Per farci già sto un’idea sul fatto che la tendenza ci dia buone speranze per il futuro, il commercio in valore sulla piattaforma inglese di questo febbraio è stato quasi il doppio di quello di febbraio 2020.

Anche il numero etichette di vino  scambiate è stato sostanzialmente superiore: 1.149 e 2.035 rispettivamente quest’anno contro 786 e 1.357 dello scorso anno.

Tutti e tre gli indici di riferimento (LX50, LX100, LX1000) sono in rialzo su base annua con una serie crescente di mesi positivi alle spalle.

Al di fuori della crescita quello che continua a notarsi è come il mercato si stia spostando su una diversificazione sempre maggiore di vini. Durante tutto il mese la domanda di vini non bordolesi e della Borgogna in questa prima parte del 2021 è già il doppio di quella di questo periodo dell’anno scorso, come dettagliato più avanti nel grafico del mese (sotto).

Detto questo, lo slancio della Borgogna  da gennaio. Il Burgundy 150 è stato ancora una volta il sottoindice Liv-ex Fine Wine 1000 con le migliori prestazioni con un guadagno dell’1,5%

I Red Burgundies di Domaine de la Romanee-Conti e Armand Rousseau sono stati i migliori nella Liv-ex 1000, mentre Chevalier Montrachet 2016 di Domaine Leflaive e ‘Clavoillon’ 2015 Puligny Montrachet hanno guidato la Liv-ex 100, insieme ad alcune annate super toscane .

Il successo del Burgundy 150 è stato seguito da vicino dallo Champagne 50, la sua chiusura di febbraio è stata la sua migliore corsa di un anno da settembre 2018.

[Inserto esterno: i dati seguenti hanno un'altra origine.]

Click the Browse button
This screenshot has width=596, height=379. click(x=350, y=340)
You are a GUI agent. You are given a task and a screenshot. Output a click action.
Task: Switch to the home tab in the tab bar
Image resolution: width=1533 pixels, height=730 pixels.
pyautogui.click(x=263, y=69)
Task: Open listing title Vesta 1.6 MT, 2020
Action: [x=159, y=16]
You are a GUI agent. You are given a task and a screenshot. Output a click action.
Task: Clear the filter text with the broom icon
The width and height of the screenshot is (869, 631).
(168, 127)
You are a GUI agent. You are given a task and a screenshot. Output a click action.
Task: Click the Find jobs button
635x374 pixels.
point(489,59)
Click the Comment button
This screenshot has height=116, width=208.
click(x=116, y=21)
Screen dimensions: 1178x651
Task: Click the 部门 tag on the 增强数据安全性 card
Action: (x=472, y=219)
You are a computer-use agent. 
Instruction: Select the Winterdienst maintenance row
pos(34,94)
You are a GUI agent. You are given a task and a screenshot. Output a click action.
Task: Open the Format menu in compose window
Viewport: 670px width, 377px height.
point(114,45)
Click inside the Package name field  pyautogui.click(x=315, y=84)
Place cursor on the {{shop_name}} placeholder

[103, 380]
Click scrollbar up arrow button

L’Italia 100 è andata leggermente in discesa per il secondo mese.

 

 

Questo grafico molto bello di Liv Ex spiega con una sola occhiata l’andamento del mercato regione per regione fra il 2020 e il 2021.

 

 

 

Principali protagonisti sul mercato – lo Champagne continua a brillare

Lo Champagne 50 ha chiuso febbraio a 435,35, in rialzo dell’1,47% sul mese. Il sottoindice ha raggiunto nuovi massimi per quattro mesi consecutivi e ora è aumentato del 10,77% nell’ultimo anno, il doppio della performance del benchmark Liv-ex 1000 (5,26%). Louis Roederer, Cristal Rose 2012 ha aperto la strada, con un aumento del 12,2% a £ 3.244 per una cassa da 12 bottiglie da 0,75l . Il Rose’ sembrava essere di moda a febbraio con tre annate di Dom Perignon Rose anche tra le prime cinque promotrici del mercato – 2004, 2003 e 2005.